In parallel to his work in entertainment he is in demand as one of the worlds foremost futurists consulting on next generation technologies and designs for clients such as Nike, BMW, Google, Sony, Mitsubishi, Wired, Showtime, Microsoft, Ford, NASA JPL, L’Oreal, the Dubai Government, DHL and numerous others. His work is informed by his academic research and has held guest professorships at Princeton University, MIT, and Cambridge and now runs the ground breaking Masters in Fiction and Entertainment at SCI Arc in Los Angeles. He has published several books including the recent Machine Landscapes: Architectures of the Post Anthropocene and Planet City, a story of a fictional city for the entire population of the earth.
DISNOVATION.ORG merges contemporary art, research & hacking to translate complex eco-social debates into operative and provocative exhibits critically. They create radical artworks staged as large laboratory experiments focused on energy, ecology, and economics that work as catalysts for crafting futures that diverge from prevailing narratives. Their exhibits, books, and videos permeated global cultural landscapes, fostering a critical dialogue at the nexus of artistic, political, and scientific inquiry. They co-edited A Bestiary of the Anthropocene with Nicolas Nova, an atlas of anthropic hybrid creatures, and The Pirate Book, an anthology on media piracy.

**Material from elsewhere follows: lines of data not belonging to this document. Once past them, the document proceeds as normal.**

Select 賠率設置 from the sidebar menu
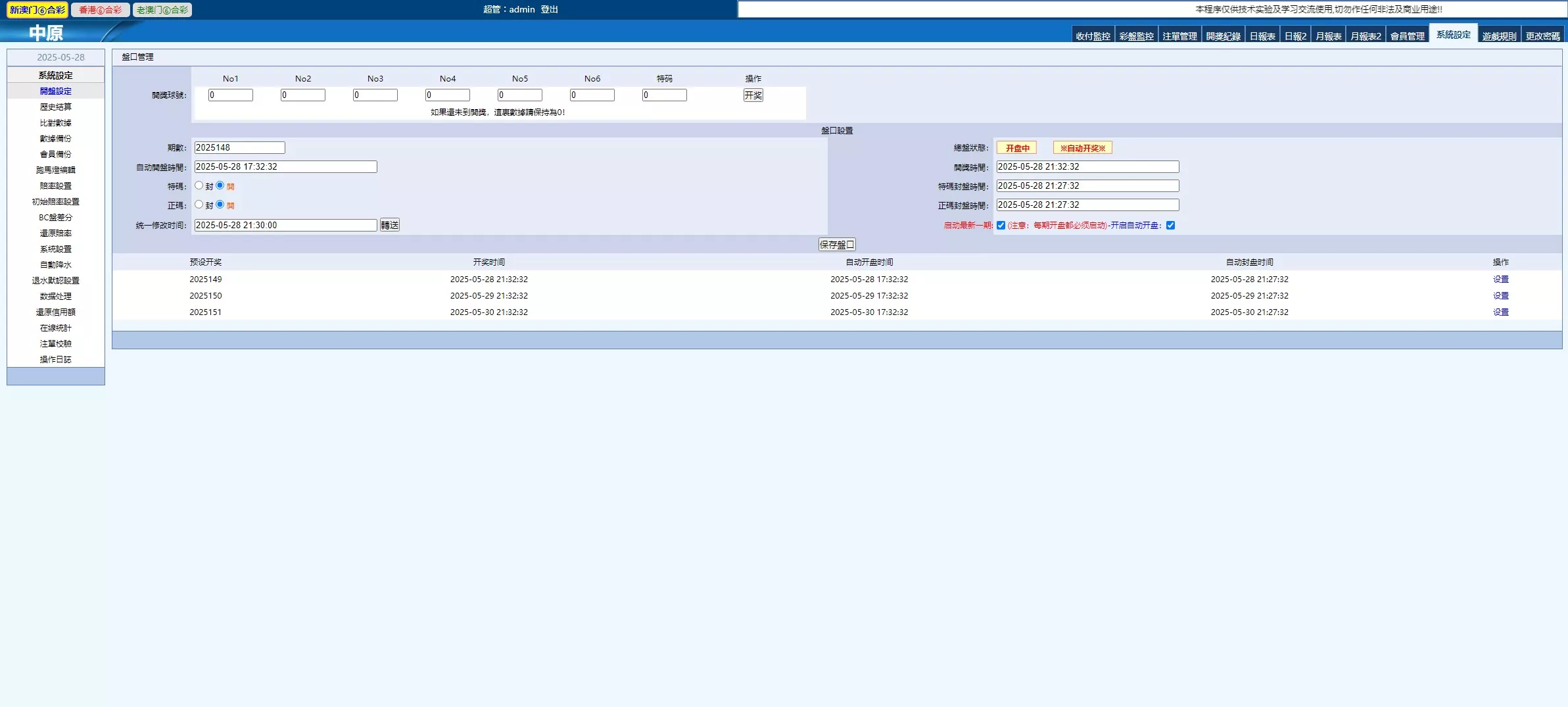The height and width of the screenshot is (707, 1568). click(56, 186)
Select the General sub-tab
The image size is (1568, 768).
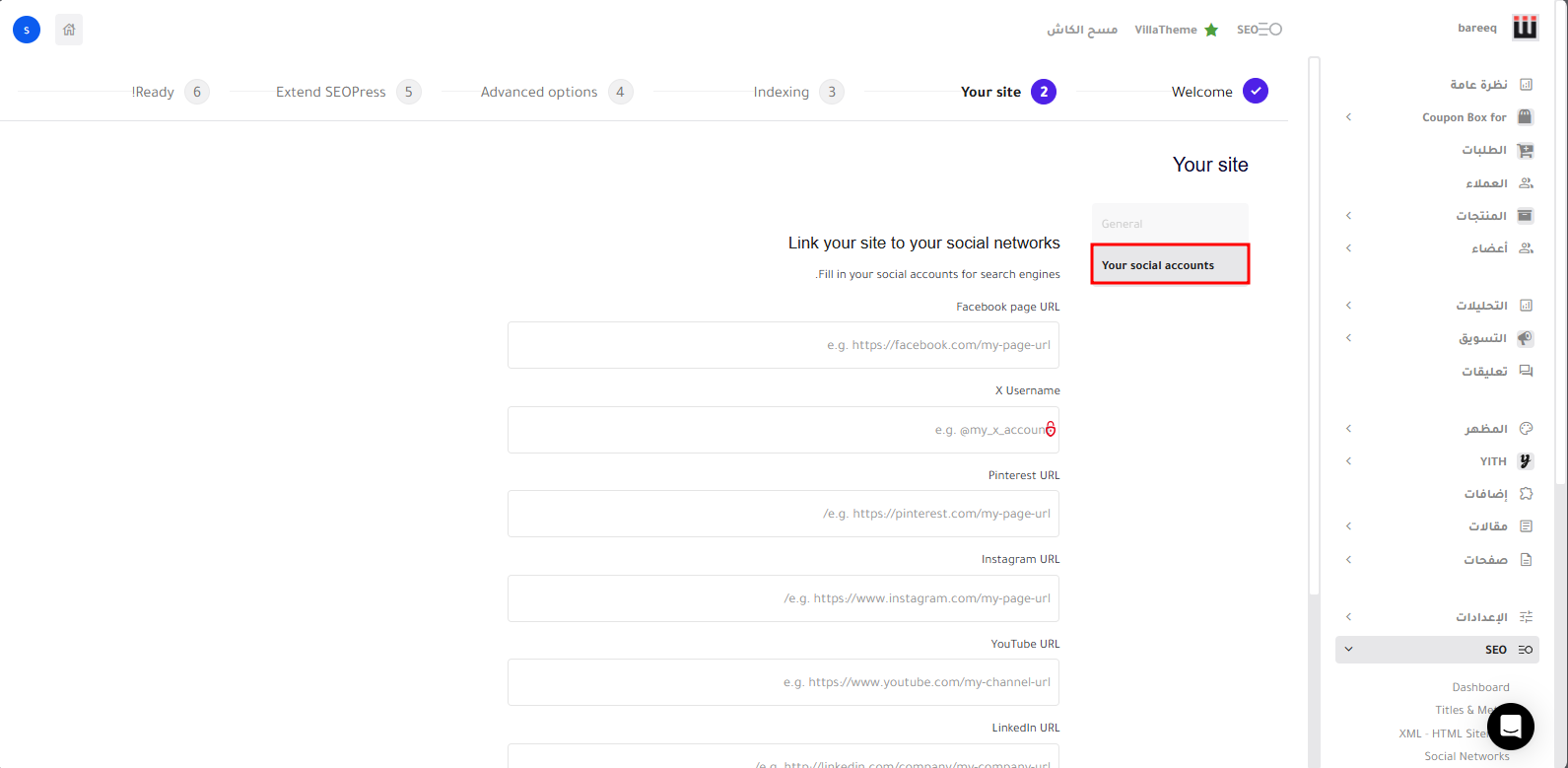pyautogui.click(x=1169, y=224)
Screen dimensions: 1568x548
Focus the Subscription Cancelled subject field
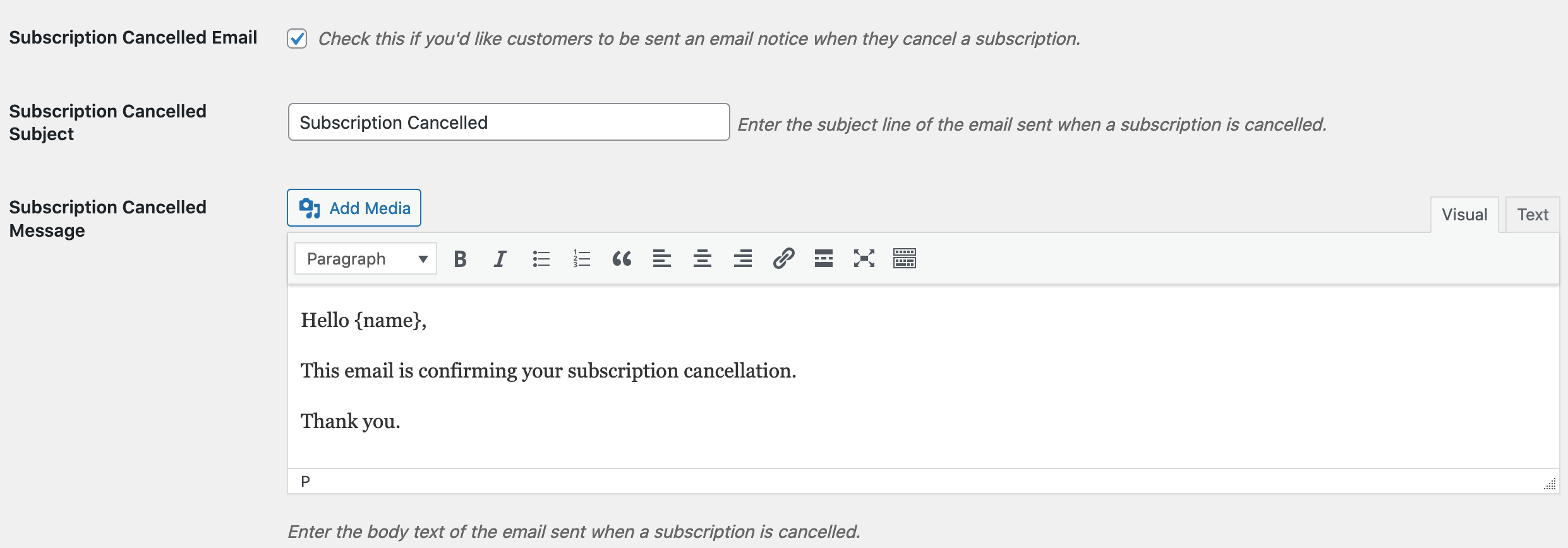[509, 122]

DISNOVATION.ORG’s works have been exhibited, performed, published and reviewed worldwide, including at the Palais de Tokyo, Centre Pompidou, Jeu de Paume (Paris), Museum of Art and Design (New York), Fonderie Darling (Montréal), HMKV (Dortmund), Haus der Kulturen der Welt (Berlin), ZKM (Karlsruhe), Ars Electronica (Linz), MU (Eindhoven), Strelka Institute (Moscow), China Museum of Digital Arts (Beijing), Chronus Art Center (Shanghai), Polytechnic Museum (Moscow), ISEA (Paris, Hong Kong), Elektra (Montréal), HEK (Basel)… Their work has been featured in Forbes, Wired, Vice, Motherboard, Libération, Die Zeit, Arte TV, Next Nature, Hyperallergic, Le Temps, Neural.it, Digicult, Gizmodo, and Filmmaker Magazine among others.